Liam Payne has finally explained the reason for his baffling accent in a viral clip.
The former One Direction singer, 28, was interviewed by Good Morning Britain on the red carpet at the Elton John Foundation Oscars party in March and asked for his take on the infamous Will Smith slap.
But fans were left puzzled as the Wolverhampton-born artist aired his opinion in a strange accent that sounded like an Irish, American and Welsh fusion.
The singer finally addressed the viral clip in an Instagram live video on Monday night.
“I’m good at accents, I pride myself on them!” he told his fans. “I just wish sometimes I could do my own.
“It was quite funny. I had asked the Good Morning Britain presenter, ‘Please don’t ask me too much because I’ve had a lot to drink and I’m under-ly educated about the Oscars’. The very first question the man asked me was, ‘What do you think about Will Smith?’.”
“Now can you imagine being put on the spot in that moment and knowing, ‘I can’t say anything wrong because I’m gonna upset someone’?” he added, insisting he “just did the best I could”.
“I actually read back what I said and I stand by what I said,” Payne said. “I’m just sorry it came out in so many accents!”
Offering an explanation for his baffling accent, Payne added: “To tell you the truth, I was staying in a house with two German people, three people from Texas, one person from Liverpool and me. It sounded like one of those jokes people say about an Irishman and an Englishman walk into a pub – and that’s what came out.

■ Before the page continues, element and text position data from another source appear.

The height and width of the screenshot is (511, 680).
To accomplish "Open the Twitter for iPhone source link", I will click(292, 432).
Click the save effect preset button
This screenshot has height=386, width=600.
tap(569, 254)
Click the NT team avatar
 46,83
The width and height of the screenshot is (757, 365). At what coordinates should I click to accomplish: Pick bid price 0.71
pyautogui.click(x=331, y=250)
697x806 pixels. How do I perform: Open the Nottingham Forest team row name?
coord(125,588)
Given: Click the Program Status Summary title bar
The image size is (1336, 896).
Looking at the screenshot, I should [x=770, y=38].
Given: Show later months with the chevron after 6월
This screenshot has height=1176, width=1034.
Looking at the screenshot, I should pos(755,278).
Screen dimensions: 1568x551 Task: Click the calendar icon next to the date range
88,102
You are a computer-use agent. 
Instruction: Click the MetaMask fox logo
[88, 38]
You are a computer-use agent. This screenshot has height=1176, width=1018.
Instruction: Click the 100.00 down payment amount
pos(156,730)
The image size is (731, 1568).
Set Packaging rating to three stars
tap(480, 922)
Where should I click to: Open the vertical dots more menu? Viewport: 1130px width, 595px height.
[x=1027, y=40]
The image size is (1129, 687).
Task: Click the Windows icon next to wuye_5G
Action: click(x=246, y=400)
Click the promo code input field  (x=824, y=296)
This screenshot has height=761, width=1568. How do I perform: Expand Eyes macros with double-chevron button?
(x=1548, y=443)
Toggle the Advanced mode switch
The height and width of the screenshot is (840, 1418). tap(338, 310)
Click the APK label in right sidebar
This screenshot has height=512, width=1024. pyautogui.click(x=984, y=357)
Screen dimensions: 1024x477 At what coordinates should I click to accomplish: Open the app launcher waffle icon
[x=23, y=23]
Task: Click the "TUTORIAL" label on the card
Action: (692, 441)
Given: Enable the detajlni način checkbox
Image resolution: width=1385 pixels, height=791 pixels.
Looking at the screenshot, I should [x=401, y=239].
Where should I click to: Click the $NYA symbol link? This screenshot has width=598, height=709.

“So, you know… what can I say? But it was funny, wasn’t it?”
“Oh, don’t have so many drinks and address the country,” he concluded.
During the original interview Payne threw a word soup as he chatted: “Will Smith used to live behind my house, I’ve had the pleasure of knowing his son and his daughter. I believe whatever he felt that he did, he had the right to do. There were three losers in one fight."
He then said the slap cut him "really deep" and referred to Smith as "one of the world’s best emoters ever", before concluding: "I’d rather take the beauty out of the situation than take the pain."